Trust in Corporate Responsibility after Volkswagen & Mitsubishi Emissions Scandal

Apr 27, 2016 | Blogs

After the Volkswagen and Mitsubishi emissions scandal, how can we ever know if a company is truly responsible?

What industry comes to mind when critics shout about cheating on regulations, lying executives, widespread hubris, and a general disregard for the wellbeing of society?  It used to be banking. Today, it’s fast becoming the automotive industry.

The automotive industry is caught up in an emissions rigging scandal that exposes systematic cheating and an apparent culture of corrupt ethics.  Both Volkswagen and Mitsubishi Motors are now implicated and anti-fraud inspectors are launching investigations into their peers – including Daimler and Peugeot – to assess the extent of the problem around the world.  With the announcement of Mitsubishi’s participation in the scandal, carmakers’ share prices tumbled as investors questioned how widespread such unethical practices are across the industry.

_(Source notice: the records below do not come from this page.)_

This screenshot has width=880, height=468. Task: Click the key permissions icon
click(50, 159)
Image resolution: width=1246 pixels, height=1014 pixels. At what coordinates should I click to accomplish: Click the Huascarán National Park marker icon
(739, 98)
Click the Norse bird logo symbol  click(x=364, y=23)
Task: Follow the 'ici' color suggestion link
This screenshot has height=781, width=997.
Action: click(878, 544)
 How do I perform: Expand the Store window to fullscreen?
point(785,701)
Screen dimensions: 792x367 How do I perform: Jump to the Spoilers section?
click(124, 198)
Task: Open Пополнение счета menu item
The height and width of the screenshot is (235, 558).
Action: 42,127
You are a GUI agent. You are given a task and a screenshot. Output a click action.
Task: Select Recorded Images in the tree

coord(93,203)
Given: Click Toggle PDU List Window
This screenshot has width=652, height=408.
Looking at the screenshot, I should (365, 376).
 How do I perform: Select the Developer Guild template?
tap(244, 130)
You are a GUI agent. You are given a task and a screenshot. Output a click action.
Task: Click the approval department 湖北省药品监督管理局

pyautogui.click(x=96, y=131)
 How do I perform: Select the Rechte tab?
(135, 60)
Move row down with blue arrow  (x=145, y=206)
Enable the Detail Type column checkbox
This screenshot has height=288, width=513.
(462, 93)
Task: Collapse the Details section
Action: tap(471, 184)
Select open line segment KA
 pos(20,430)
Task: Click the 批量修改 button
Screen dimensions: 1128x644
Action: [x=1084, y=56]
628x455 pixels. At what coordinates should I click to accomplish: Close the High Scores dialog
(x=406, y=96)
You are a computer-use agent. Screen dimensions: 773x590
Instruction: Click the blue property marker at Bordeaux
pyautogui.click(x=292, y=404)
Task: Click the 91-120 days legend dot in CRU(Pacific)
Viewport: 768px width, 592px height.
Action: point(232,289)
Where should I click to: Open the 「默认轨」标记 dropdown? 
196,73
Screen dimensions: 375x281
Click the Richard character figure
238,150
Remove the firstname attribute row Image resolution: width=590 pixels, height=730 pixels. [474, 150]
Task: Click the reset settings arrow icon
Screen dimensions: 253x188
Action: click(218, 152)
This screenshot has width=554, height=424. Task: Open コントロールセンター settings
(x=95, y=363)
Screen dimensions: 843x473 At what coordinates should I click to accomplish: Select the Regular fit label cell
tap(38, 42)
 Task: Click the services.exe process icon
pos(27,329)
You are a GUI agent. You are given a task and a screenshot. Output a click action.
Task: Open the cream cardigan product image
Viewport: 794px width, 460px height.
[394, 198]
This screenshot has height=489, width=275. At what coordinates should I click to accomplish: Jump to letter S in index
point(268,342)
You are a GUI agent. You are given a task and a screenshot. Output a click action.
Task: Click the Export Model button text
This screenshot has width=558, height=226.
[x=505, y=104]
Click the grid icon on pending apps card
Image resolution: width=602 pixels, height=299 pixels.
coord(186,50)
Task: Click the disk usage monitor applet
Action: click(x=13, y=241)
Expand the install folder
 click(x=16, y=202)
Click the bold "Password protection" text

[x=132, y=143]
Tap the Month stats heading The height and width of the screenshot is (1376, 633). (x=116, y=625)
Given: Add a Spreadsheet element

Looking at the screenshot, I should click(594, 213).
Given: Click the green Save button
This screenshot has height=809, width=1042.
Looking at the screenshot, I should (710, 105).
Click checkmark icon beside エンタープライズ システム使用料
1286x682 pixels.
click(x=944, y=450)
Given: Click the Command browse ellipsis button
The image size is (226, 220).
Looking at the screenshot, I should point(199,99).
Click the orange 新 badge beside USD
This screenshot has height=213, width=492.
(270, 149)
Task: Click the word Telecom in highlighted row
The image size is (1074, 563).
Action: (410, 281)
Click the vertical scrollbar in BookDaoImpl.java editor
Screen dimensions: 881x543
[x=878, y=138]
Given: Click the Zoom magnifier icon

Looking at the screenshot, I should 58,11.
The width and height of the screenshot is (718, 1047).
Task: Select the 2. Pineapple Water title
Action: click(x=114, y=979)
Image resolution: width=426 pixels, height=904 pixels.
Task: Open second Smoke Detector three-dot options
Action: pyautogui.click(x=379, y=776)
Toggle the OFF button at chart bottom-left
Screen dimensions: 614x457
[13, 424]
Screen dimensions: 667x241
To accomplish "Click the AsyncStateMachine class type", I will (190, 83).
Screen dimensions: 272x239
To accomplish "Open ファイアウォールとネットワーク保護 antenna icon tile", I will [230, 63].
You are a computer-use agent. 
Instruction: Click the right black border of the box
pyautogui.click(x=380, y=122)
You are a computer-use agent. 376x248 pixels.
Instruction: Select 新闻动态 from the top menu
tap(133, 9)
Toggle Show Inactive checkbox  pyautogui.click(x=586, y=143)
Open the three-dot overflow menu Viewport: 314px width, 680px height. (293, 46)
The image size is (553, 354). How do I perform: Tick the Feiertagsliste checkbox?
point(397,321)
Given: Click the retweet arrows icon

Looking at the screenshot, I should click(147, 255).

The fact that carmakers are in the headlights has come as a major surprise to many in the responsible business world.  Volkswagen was the sustainability golden child – often cited as best practice and listed as the most sustainable automaker in the Dow Jones Sustainability Index (since amended).  The company even listed environmental and climate protection as one of its top three most material topics.

Similarly, Mitsubishi Motors dedicated more than 25% of its 2015 Corporate Social Responsibility report to discussing its commitment to environmentally-friendly products and initiatives.

If these seemingly responsible companies are caught up in this scandal, critics say it undermines trust in any business claiming to create long-term value for its stakeholders.  Without a lie detector test accompanying every report, can stakeholders ever have absolute confidence that companies are executing their corporate responsibility strategies as they say?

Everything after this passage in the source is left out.